C’est un coup de gueule du blogger Korben qui a posé, démontré de manière claire et simple ce que tout le monde constatait dans son coin depuis plusieurs semaines : certains fournisseurs d’accès Internet brident les débits de Youtube et autres services lourds en bande passante. Dans un bras de fer mêlant mauvaise foi, politique de l’autruche et vrai débat sur le poids des nouveaux usages sur un modèle économique en place, il en est surtout ressorti un symbole assez fort : pour la première fois, notre accès à Internet semble avoir fait un clair pas en arrière. Après des années de bonds en avant en terme de débit, de confort et de tarifs, nous voyons poindre une limite.

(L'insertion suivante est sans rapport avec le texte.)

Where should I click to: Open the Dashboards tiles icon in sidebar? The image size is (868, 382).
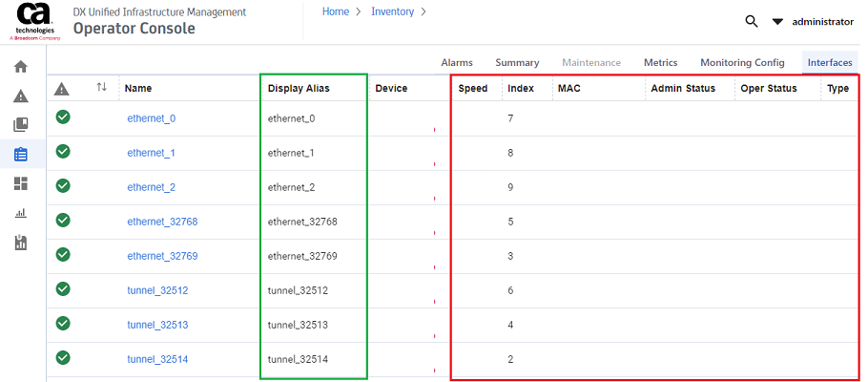21,183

Des limitations dans l’illimité ? Cela nous paraît aujourd’hui scandaleux, mais la chose existe déjà dans nos forfaits téléphoniques, où les forfaits « data illimité » se voient sérieusement limités par un ralentissement de débit si l’on dépasse le Giga Octet fatidique, symbole du terme à la mode ici et outre-atlantique : les « Caps ». Sémantiquement, le processus est hautement pervers, en ce sens que l’opérateur ne vous coupe pas l’accès à Internet, mais en bride juste sa qualité. L’offre ne ment donc pas : on peut utiliser du data de manière illimitée – si l’on ne parle pas des conditions d’accès.

Les limitations, ce sont aussi les « choix » d’appareils. Oui, ce forfait permet l’accès illimité au data, mais juste sur ce téléphone. Pour transférer ce data sur une tablette ou un laptop, il faudra repayer un nouveau forfait dédié en sus. Sympa… Mais ne nous gargarisons pas trop vite : la situation n’est en effet pas plus jolie dans d’autres pays « développés » du net. Voire pire.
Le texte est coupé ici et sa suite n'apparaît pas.